On January 14, 2015, she reached the summit of Aconcagua, the highest mountain in the American continent, as preparation for climbing her first eight-thousander. On October 5, 2015, she reached the summit of Manaslu, the eighth highest mountain in the world, thus beginning her journey towards the fourteen eight-thousanders and the Seven Summits.

=== The Fourteen Eight-Thousanders ===
She is the first woman from the American continent to climb the fourteen highest mountains in the world, each over eight thousand meters high, and the seventh woman in history to achieve this milestone.

| # | Mountain | Altitude | Date | Comments |
|---|---|---|---|---|
| 1 | Manaslu | 8,156 m | October 5, 2015 | No "Real Summit" (2019) |
| 2 | Everest | 8,848 m | May 16, 2017 | Expedition Leader |
| 3 | Lhotse | 8,383 m | May 13, 2018 |  |
| 4 | K2 | 8,611 m | July 21, 2018 | First latin american woman |
| 5 | Kanchenjunga | 8,586 m | May 15, 2019 | First mexican woman Guinness World Record |
| 6 | Annapurna | 8,091 m | April 16, 2021 | First mexican woman |
| 7 | Dhaulagiri | 8,167 m | October 1, 2021 |  |
| 8 | Makalu | 8,485 m | May 12, 2022 |  |
| 9 | Shisha Pangma | 8,027 m | April 26, 2023 |  |
| 10 | Cho Oyu | 8,188 m | May 13, 2023 |  |
| 11 | Nanga Parbat | 8125 m | June 26, 2023 | First latin american woman |
| 12 | Gasherbrum I | 8,080 m | July 18, 2023 |  |
| 13 | Gasherbrum II | 8,035 m | July 21, 2023 |  |
| 14 | Broad Peak | 8,051 m | July 27, 2023 |  |
| 15 | Manaslu | 8,156 m | September 21, 2023 | • Real Summit Without supplementary oxygen; |

=== The Seven Summits ===
She has climbed the 7 highest summits of each continent.

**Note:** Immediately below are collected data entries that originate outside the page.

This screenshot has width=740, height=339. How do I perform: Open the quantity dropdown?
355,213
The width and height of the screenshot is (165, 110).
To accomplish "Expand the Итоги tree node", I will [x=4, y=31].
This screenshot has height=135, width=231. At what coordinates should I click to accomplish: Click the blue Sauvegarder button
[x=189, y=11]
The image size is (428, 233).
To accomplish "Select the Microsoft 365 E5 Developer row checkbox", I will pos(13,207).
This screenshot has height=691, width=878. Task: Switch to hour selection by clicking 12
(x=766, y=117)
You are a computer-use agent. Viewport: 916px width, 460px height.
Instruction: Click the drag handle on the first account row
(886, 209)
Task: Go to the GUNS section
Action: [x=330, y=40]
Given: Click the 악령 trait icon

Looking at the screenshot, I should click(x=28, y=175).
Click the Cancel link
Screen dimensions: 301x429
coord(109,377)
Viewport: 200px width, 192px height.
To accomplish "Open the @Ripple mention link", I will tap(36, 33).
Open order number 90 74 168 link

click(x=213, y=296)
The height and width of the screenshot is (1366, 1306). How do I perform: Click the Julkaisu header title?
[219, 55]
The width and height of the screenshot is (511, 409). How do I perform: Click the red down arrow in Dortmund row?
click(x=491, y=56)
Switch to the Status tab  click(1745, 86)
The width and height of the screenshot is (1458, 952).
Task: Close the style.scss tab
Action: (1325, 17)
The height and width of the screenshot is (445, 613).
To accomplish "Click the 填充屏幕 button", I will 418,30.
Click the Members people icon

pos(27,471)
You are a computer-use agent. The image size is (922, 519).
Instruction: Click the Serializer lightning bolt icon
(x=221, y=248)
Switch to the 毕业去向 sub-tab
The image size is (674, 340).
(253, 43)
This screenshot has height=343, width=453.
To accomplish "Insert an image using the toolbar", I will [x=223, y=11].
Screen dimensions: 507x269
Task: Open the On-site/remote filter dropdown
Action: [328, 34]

| # | Mountain | Elevation | Date | Continent |
|---|---|---|---|---|
| 1 | Aconcagua | 6,962 m | January 14, 2015 | South America |
| 2 | Everest | 8,848 m | May 16, 2017 | Asia |
| 3 | Elbrus | 5,642 m | August 18, 2018 | Europe |
| 4 | Kilimanjaro | 5,893 m | September 29, 2019 | Africa |
| 5 | Vinson | 4,892 m | January 8, 2024 | Antarctica |
| 6 | Denali | 6,190 m | July 2, 2024 | North America |
| 7 | Carstensz | 4,884 m | October 12, 2024 | Oceania |

== Records ==

- 2018: First Latin American woman to reach the summit of K2.
- 2019: First Mexican woman to reach the summit of Kanchenjunga.
- 2020: Guinness World Record for being the woman with the fastest ascent of the three highest mountains in the world, using supplementary oxygen (1 year 364 days).
- 2021: First Mexican woman to reach the summit of Annapurna.
- 2023: First Latin American woman to reach the summit of Nanga Parbat.